Well, as many said Live patching is very historical & authoritative
function on especially carrier, telecom vendor.
If linux want to be adopted on mission critical world, this function is
esseintial.

--
Takashi Ikebe
NTT Network Service Systems Laboratories
9-11, Midori-Cho 3-Chome Musashino-Shi,
Tokyo 180-8585 Japan
Tel : +81 422 59 4246, Fax : +81 422 60 4012
e-mail : [email protected]

2005-04-20 08:52:12

by Chris Wedgwood

[permalink] [raw]
Subject: Re: [PATCH x86_64] Live Patching Function on 2.6.11.7

On Wed, Apr 20, 2005 at 05:45:00PM +0900, Takashi Ikebe wrote:

> Only for AF_UNIX..

I'm sure that means AF_UNIX is restricted for the socket you use to
pass the file descriptors, not a restriction on the file descriptors
themselves. I don't see why the kernel would care what the
descriptors are.

> Well, as many said Live patching is very historical & authoritative
> function on especially carrier, telecom vendor.

Linux doesn't have it now, do it's not historical in the Linux space.

> If linux want to be adopted on mission critical world, this function
> is esseintial.

But Linux is used in mission critical places and we don't have that
feature.

2005-04-20 11:20:17

by Rik van Riel

[permalink] [raw]
Subject: Re: [PATCH x86_64] Live Patching Function on 2.6.11.7

On Wed, 20 Apr 2005, Takashi Ikebe wrote:

> Well, as many said Live patching is very historical & authoritative
> function on especially carrier, telecom vendor.
> If linux want to be adopted on mission critical world, this function is
> esseintial.

Yes, if you want to use Linux in those scenarios you will
need to change the telco programs to use shared memory and
file descriptor passing, instead of live patching.

--
"Debugging is twice as hard as writing the code in the first place.
Therefore, if you write the code as cleverly as possible, you are,
by definition, not smart enough to debug it." - Brian W. Kernighan

2005-04-20 13:10:54

by Ralf Baechle

[permalink] [raw]
Subject: Re: [PATCH x86_64] Live Patching Function on 2.6.11.7

On Mon, Apr 18, 2005 at 02:25:06AM -0700, Chris Wedgwood wrote:

> > The call switching folks have been doing live patching at least
> > since I worked on it, over 25 years ago. This is not just
> > marketing.
>
> That still doesn't explain *why* live patching is needed.
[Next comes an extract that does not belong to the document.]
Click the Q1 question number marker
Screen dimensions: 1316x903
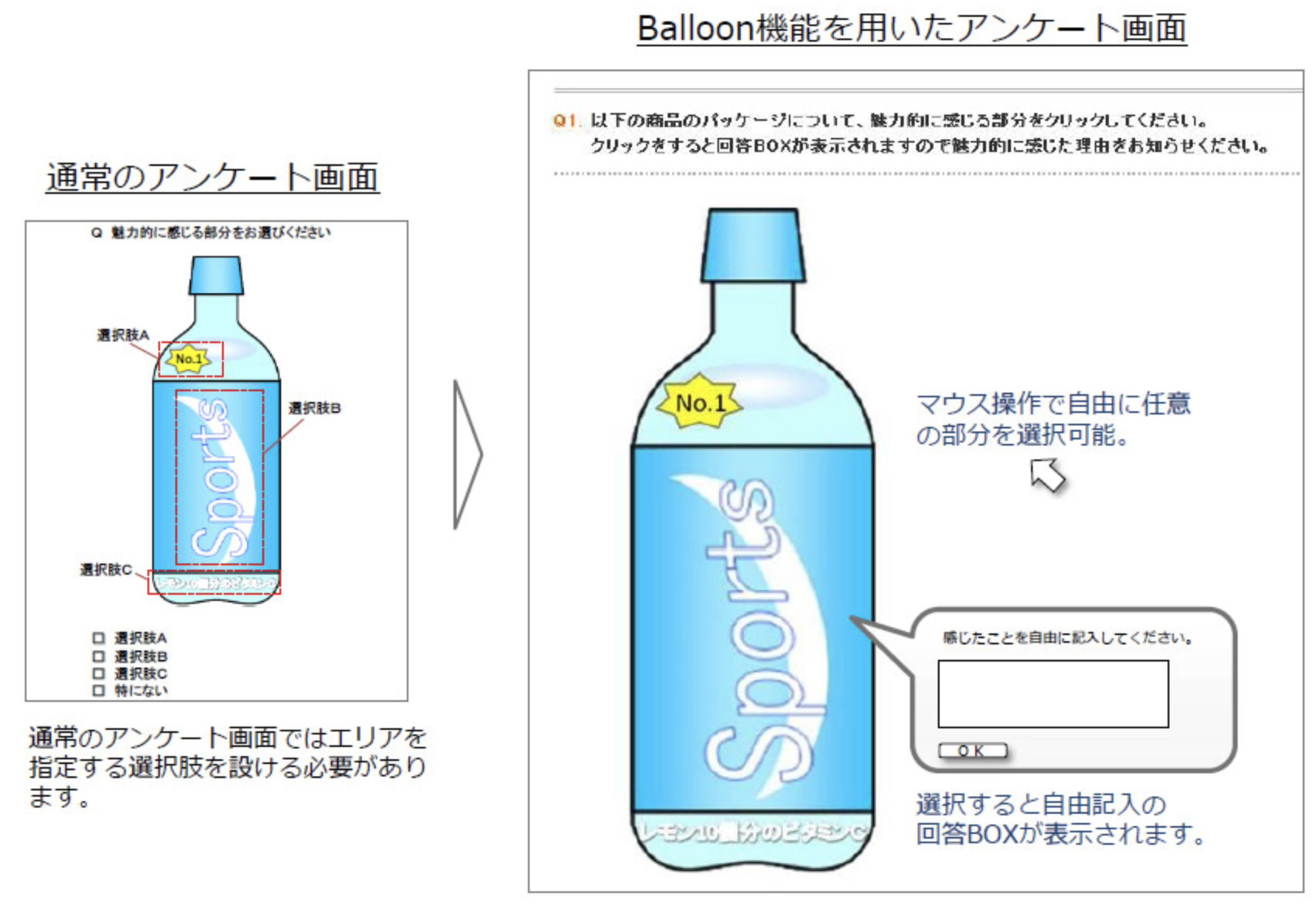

The more optimization a modern compiler does the less practical a patching
approach seems for anything but very trivial fixes.

I'd try a shared library based approach for on the fly updates.

Ralf

2005-04-20 15:10:07

by Chris Friesen

[permalink] [raw]
Subject: Re: [PATCH x86_64] Live Patching Function on 2.6.11.7

Rik van Riel wrote:
> On Wed, 20 Apr 2005, Takashi Ikebe wrote:

>>Well, as many said Live patching is very historical & authoritative
>>function on especially carrier, telecom vendor.
>>If linux want to be adopted on mission critical world, this function is
>>esseintial.

> Yes, if you want to use Linux in those scenarios you will
> need to change the telco programs to use shared memory and
> file descriptor passing, instead of live patching.

Unfortunately we're also dealing (in many cases) with pre-existing
software coming over from other OS's. The beancounters want to avoid
rewriting the millions of lines of application code, so they'd rather
add the missing support to the kernel.

If it doesn't go into mainline, we'll just end up with a bunch of
different telco-patches being maintained on the side. I highly doubt
all the applications will get fixed any time soon.

Chris

2005-04-20 15:12:00

by Chris Friesen

[permalink] [raw]
Subject: Re: [PATCH x86_64] Live Patching Function on 2.6.11.7

Ralf Baechle wrote:


> I'd try a shared library based approach for on the fly updates.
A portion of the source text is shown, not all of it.